[EXERCISE OBJECTIVE]
How many lines of the records below contain the string "tagline"? Reply with the number alone.
──────── INPUT FOR THIS TASK ────────
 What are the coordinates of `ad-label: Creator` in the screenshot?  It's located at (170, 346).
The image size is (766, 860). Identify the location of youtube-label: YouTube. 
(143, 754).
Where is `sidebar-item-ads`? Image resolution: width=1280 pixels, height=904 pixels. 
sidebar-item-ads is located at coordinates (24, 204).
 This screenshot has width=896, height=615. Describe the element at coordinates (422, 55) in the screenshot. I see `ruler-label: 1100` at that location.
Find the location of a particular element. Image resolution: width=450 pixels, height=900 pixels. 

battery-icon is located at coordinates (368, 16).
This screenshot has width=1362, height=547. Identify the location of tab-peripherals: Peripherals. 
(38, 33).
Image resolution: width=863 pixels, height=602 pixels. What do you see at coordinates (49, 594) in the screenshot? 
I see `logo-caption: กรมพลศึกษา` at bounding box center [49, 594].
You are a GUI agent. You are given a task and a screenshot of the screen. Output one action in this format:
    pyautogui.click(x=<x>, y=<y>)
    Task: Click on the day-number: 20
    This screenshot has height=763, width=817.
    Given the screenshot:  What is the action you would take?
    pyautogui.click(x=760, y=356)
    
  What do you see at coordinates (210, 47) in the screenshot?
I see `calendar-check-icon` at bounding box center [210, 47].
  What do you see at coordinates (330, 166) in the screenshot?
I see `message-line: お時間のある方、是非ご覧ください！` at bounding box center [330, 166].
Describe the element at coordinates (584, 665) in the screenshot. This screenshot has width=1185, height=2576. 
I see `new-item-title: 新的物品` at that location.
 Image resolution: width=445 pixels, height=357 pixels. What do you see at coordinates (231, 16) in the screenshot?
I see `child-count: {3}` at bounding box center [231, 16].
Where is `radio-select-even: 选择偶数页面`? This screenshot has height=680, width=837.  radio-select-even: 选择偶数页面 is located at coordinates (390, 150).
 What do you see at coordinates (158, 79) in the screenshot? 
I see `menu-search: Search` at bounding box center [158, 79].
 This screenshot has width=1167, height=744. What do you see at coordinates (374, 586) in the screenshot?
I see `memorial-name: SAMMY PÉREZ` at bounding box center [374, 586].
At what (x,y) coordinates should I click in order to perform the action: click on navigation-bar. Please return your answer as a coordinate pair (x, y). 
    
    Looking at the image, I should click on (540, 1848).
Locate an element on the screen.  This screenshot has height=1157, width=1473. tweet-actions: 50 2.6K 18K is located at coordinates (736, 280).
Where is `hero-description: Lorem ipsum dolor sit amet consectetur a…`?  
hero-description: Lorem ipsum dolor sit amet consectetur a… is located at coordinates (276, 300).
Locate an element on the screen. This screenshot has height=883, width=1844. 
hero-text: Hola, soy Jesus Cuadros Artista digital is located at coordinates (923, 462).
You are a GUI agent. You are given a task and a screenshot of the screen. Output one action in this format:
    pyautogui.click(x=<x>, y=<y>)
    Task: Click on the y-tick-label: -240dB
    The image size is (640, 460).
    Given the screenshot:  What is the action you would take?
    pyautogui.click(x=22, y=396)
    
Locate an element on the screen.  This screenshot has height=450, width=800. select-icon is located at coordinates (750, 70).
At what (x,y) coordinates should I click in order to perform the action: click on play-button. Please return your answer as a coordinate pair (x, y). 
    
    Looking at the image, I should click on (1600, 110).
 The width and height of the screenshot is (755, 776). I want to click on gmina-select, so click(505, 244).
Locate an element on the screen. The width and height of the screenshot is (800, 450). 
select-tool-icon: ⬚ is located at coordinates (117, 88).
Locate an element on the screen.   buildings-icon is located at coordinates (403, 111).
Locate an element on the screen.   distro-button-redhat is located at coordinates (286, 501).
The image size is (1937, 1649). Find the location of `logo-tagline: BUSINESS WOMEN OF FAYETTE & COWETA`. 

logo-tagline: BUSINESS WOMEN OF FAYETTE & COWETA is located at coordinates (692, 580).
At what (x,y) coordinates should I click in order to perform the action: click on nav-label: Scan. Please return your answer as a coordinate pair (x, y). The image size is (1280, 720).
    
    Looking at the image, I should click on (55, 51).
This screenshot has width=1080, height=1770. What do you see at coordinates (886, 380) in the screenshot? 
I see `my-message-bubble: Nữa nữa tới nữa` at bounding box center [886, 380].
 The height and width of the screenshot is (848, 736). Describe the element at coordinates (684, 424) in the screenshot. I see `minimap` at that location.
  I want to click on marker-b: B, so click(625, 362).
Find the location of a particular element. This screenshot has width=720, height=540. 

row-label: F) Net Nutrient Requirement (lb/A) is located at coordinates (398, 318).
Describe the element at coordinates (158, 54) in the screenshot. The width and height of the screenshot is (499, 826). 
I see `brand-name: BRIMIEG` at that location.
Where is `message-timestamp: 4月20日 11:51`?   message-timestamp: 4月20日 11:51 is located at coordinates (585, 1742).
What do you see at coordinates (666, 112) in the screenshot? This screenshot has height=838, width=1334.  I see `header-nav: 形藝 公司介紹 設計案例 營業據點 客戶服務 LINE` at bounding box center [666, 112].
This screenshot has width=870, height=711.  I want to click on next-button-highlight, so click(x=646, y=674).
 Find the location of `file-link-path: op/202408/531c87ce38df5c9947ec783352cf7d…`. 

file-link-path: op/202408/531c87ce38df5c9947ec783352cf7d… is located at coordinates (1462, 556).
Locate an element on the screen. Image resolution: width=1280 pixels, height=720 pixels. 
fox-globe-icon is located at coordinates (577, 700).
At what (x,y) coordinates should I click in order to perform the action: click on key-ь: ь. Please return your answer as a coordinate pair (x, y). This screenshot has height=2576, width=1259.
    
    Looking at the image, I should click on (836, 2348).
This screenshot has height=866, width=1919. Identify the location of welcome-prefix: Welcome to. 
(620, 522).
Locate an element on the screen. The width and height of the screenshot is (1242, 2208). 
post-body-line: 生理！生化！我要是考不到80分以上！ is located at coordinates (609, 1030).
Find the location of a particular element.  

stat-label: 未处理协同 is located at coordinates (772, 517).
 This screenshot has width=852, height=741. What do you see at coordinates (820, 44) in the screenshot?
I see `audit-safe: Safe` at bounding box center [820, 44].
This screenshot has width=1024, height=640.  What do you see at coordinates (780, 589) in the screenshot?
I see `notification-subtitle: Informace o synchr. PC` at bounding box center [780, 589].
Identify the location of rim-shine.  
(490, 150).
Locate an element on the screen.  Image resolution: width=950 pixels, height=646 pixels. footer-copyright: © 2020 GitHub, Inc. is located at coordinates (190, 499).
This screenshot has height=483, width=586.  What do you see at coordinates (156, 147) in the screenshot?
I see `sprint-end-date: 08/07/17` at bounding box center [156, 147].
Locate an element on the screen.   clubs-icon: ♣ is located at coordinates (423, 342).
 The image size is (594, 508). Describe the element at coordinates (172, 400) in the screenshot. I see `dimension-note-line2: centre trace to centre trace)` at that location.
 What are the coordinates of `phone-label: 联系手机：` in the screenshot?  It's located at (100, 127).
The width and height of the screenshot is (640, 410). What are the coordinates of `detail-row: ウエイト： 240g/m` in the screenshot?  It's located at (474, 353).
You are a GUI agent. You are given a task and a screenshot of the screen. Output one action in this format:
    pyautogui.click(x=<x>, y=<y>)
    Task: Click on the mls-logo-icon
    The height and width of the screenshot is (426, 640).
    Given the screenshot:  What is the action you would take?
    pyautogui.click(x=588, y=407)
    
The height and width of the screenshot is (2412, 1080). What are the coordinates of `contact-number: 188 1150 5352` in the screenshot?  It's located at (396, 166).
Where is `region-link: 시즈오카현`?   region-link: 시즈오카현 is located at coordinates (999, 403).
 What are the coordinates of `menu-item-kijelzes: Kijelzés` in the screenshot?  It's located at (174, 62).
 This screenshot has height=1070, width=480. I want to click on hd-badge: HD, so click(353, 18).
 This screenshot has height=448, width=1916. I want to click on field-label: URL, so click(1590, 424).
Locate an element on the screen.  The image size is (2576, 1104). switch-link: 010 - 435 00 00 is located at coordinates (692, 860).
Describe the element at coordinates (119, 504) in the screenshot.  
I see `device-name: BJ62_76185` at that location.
────────
[WORKED SOLUTION]
2